4.2. The configurations-file (cfg-file)

To be able to continue the simulation with the same settings as in the previous notebook, the cfg-file has to be read again and the model needs to be initialised subsequently. This is not needed if CoPro is run from command line. Please see the first notebook for additional information.

[5]:
settings_file = 'example_settings.cfg'
[6]:
main_dict, root_dir = utils.initiate_setup(settings_file, verbose=False)
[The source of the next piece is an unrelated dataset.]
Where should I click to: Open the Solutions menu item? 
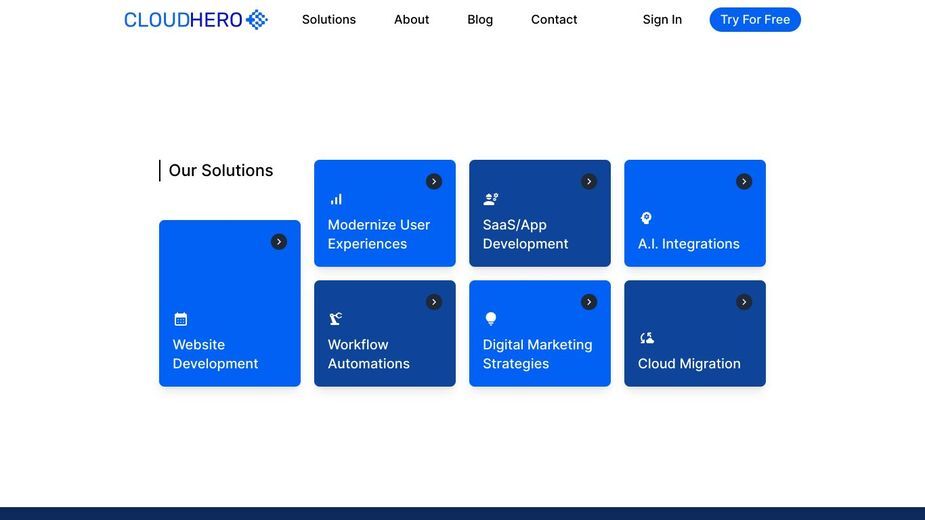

#### CoPro version 0.0.8 ####
#### For information about the model, please visit https://copro.readthedocs.io/ ####
#### Copyright (2020-2021): Jannis M. Hoch, Sophie de Bruin, Niko Wanders ####
#### Contact via: j.m.hoch@uu.nl ####
#### The model can be used and shared under the MIT license ####

INFO: reading model properties from example_settings.cfg
INFO: verbose mode on: False
INFO: saving output to main folder C:\Users\hoch0001\Documents\_code\copro\example\./OUT
[7]:
config_REF = main_dict['_REF'][0]
out_dir_REF = main_dict['_REF'][1]

In addition to the config-object and output path for the reference period, main_dict also contains the equivalents for the projection run. In the cfg-file, an extra cfg-file can be provided per projection.

[8]:
config_REF.items('PROJ_files')
[8]:
[('proj_nr_1', './example_settings_proj.cfg')]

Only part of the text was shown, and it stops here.